The black minister in the video was escorted out of the meeting, but the question uninvolved parties like me were left with was, "Why?" What did he do that was so wrong? He wasn't over his time limit. He was talking about an issue germane to the school district. He wasn't disrespectful or using profane language. The only infraction he committed was not being quiet when told to stop. But it was a public meeting, during public comments, and he had every right to be heard.

Unless.

Unless what he was saying could be deemed offensive, vulgar, or out of place in polite company.
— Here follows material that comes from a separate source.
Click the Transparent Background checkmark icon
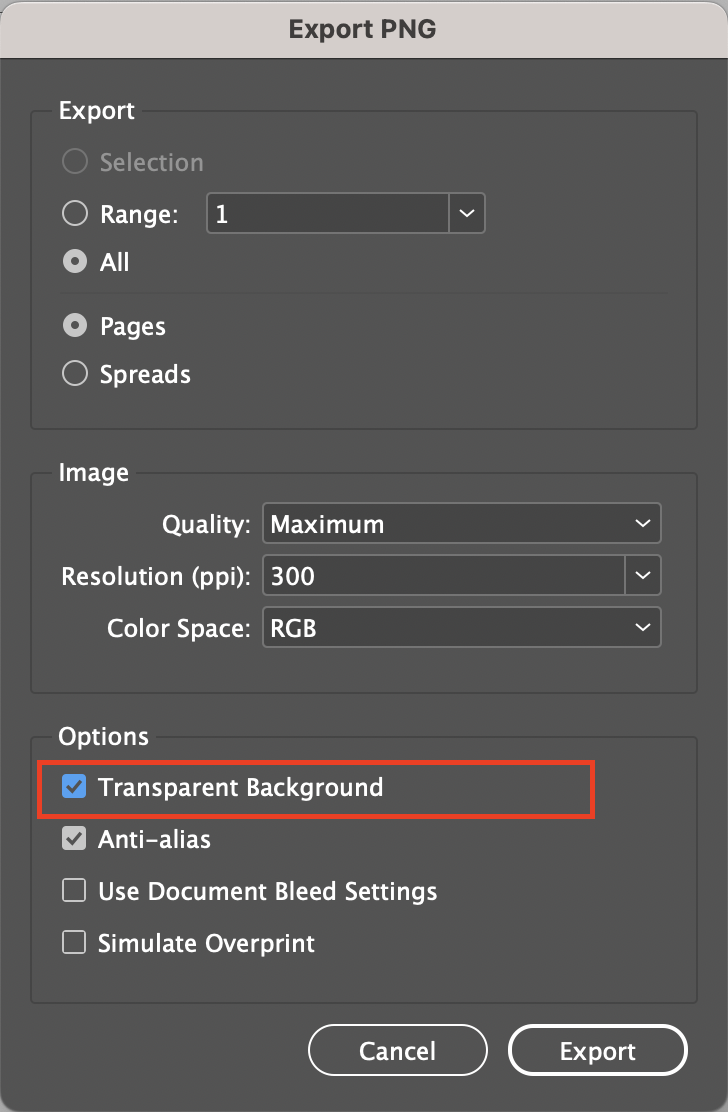This screenshot has height=1112, width=728. 73,787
Bingo. Apparently the school board found what he was reading to be offensive. Too offensive to be read aloud at a public meeting. Is that not the point that these watchdog groups were making in the first place? If adult school board members blush at the sound of those words and don't want to be exposed to them, then why on God's green earth would they permit elementary and junior high kids to be a captive audience to them?
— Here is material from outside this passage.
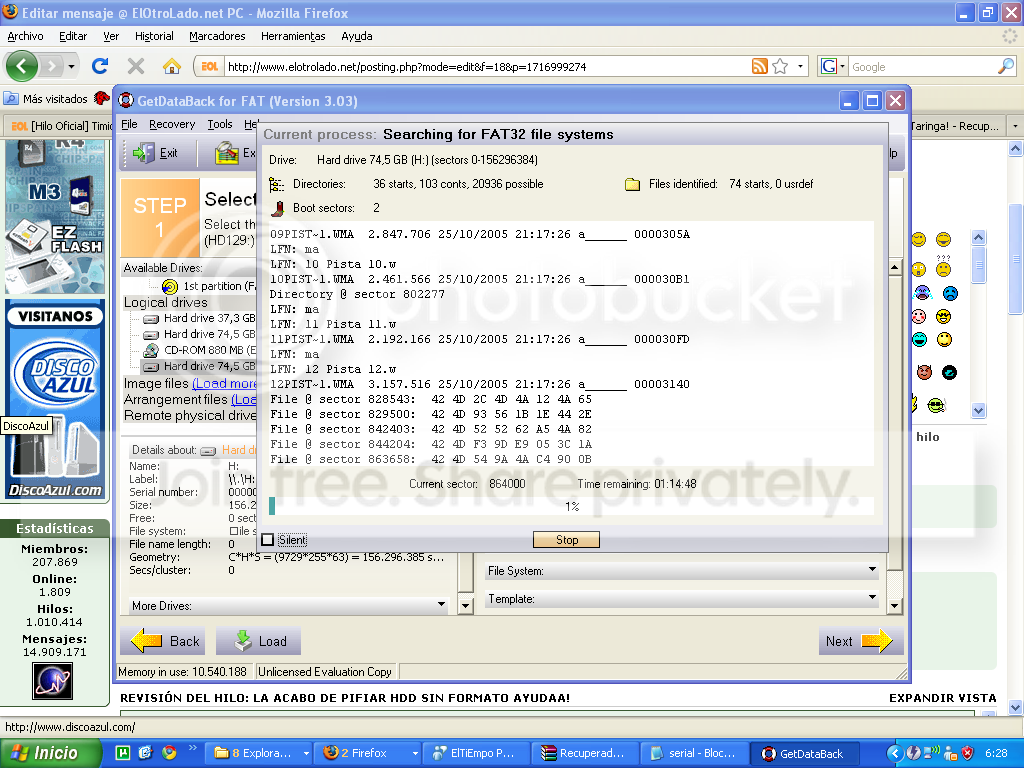Screen dimensions: 1024x768
Task: Click the Google search magnifier icon
Action: (1005, 67)
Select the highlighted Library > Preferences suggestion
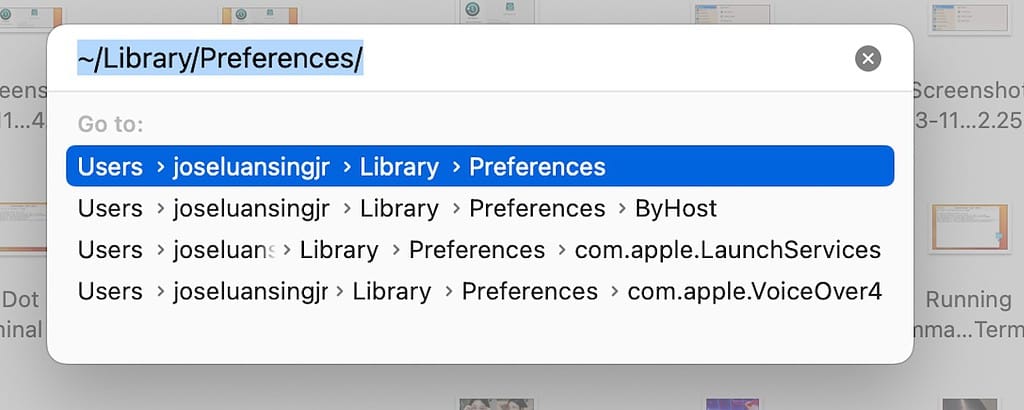The width and height of the screenshot is (1024, 410). 480,166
The school board didn't allow him to finish his reading, and had him escorted by the police out of the meeting like he was a potential threat. And that's exactly when it needed to happen. Right as the man was being escorted away from the microphone, another patron should have approached, taken the text from his hand, and continued reading the perverse text right where he left off. And when they were escorted out, another should have stepped up to keep going, and going, and going until all the paddy wagons were overflowing again.

That's how this has to be done. Because just like 60 years ago, the media is complicit in the injustice and will do nothing to help. Down in Florida, the local NBC affiliate in West Palm Beach reported how school board members "received threats" after the meeting where they dismissed the minister. The intent of the media was to blame Moms for Liberty as the culprits responsible for threats and intimidation.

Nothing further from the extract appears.